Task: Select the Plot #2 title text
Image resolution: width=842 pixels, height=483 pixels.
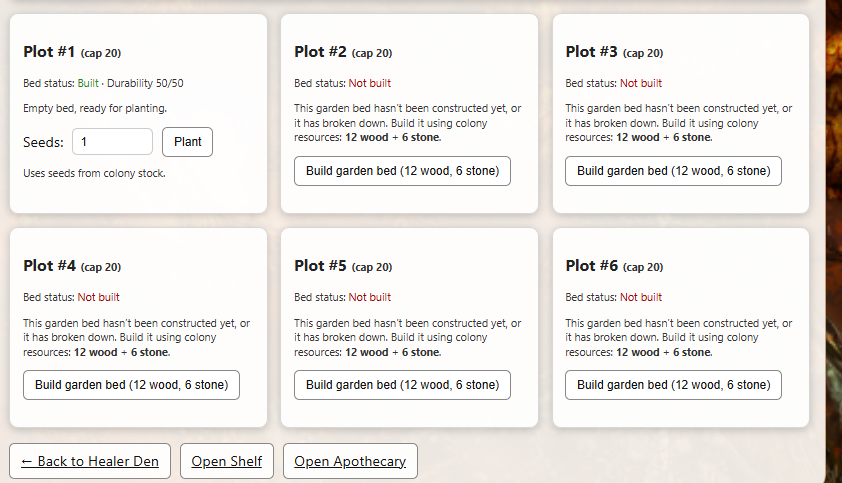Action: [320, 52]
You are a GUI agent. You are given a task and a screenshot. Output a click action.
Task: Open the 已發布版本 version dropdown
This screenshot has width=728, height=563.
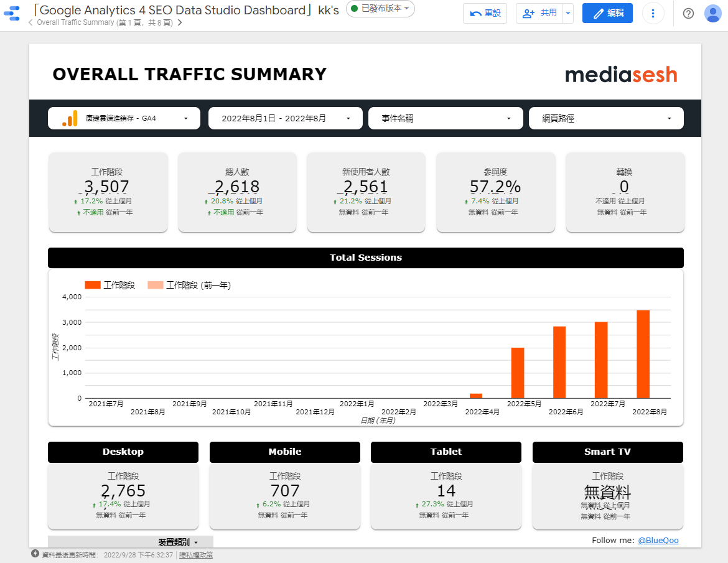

##############################

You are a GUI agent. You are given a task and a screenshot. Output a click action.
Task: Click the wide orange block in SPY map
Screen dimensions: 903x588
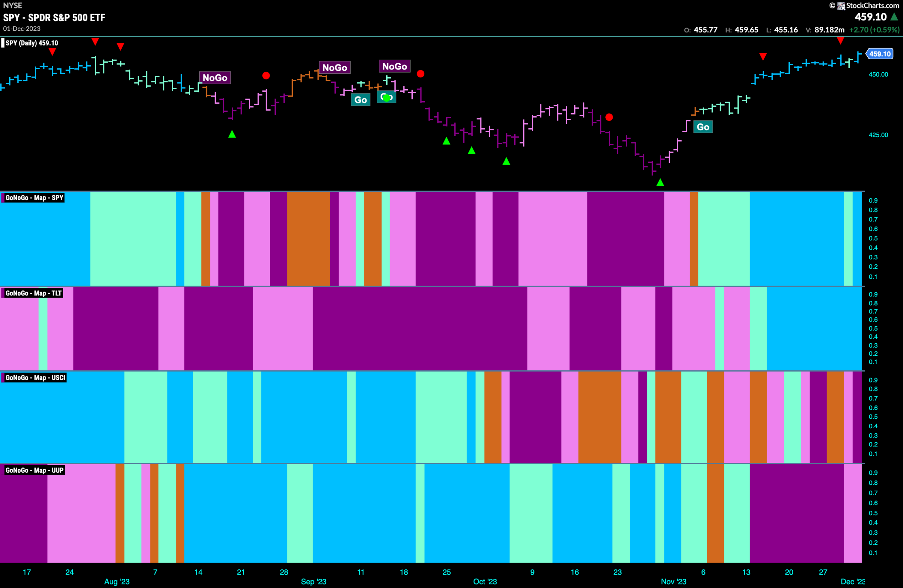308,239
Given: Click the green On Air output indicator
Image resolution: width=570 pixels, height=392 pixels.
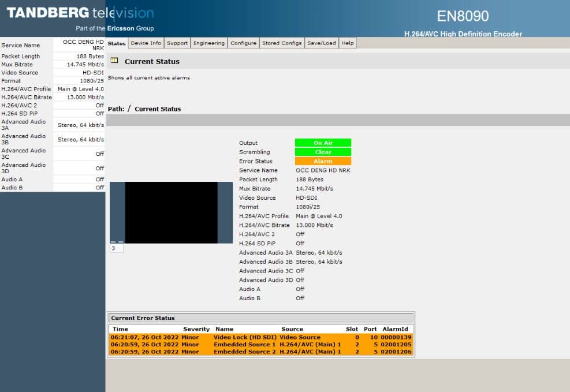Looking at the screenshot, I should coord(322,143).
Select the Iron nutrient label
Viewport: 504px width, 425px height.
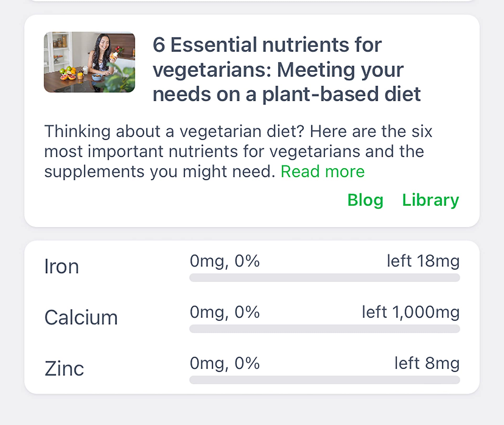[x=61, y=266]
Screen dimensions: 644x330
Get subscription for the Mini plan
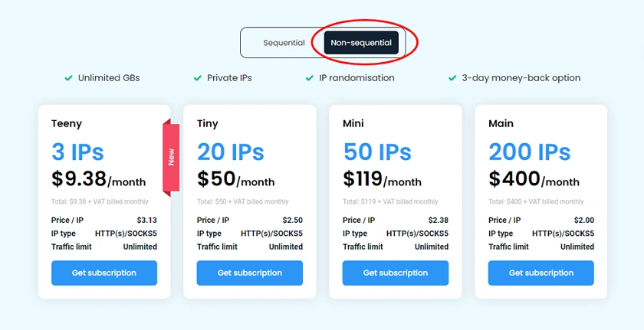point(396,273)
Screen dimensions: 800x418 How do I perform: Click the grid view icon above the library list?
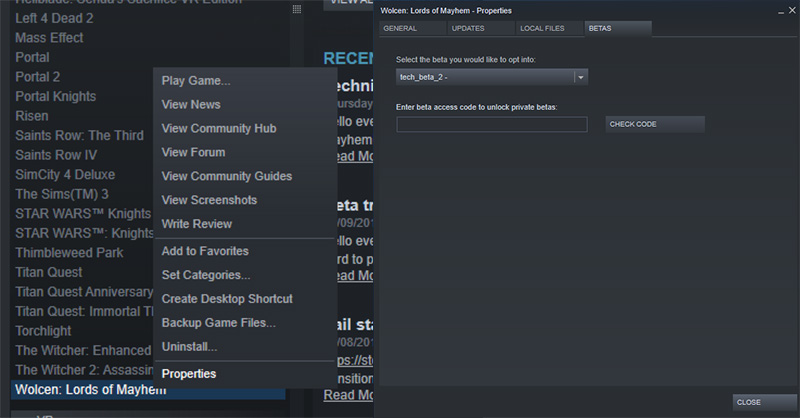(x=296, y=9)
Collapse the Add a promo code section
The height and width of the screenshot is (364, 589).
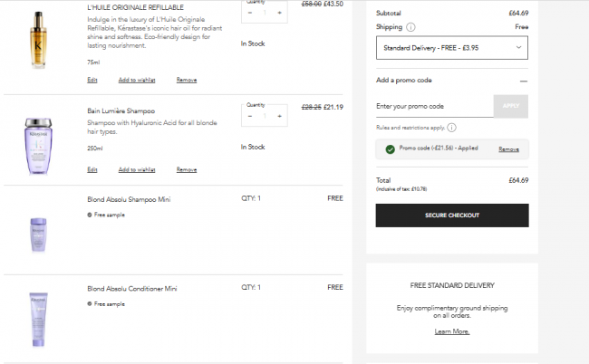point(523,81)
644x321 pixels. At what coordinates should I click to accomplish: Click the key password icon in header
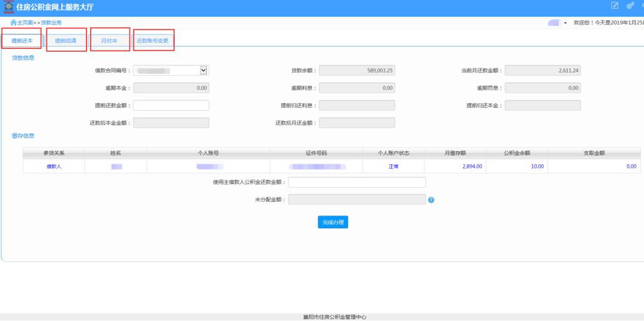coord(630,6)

##############################

**EXERCISE PROMPT**
Look above for the line containing "Select the Iron nutrient label", then copy exactly from it through the line containing "Collapse the Add a promo code section", keeping both and leaving out pictures. Add nothing else.

**TASK OUTPUT**
Select the Iron nutrient label
Viewport: 504px width, 425px height.
[x=61, y=266]
Screen dimensions: 644x330
Get subscription for the Mini plan
point(396,273)
Screen dimensions: 800x418 How do I perform: Click the grid view icon above the library list?
(x=296, y=9)
Collapse the Add a promo code section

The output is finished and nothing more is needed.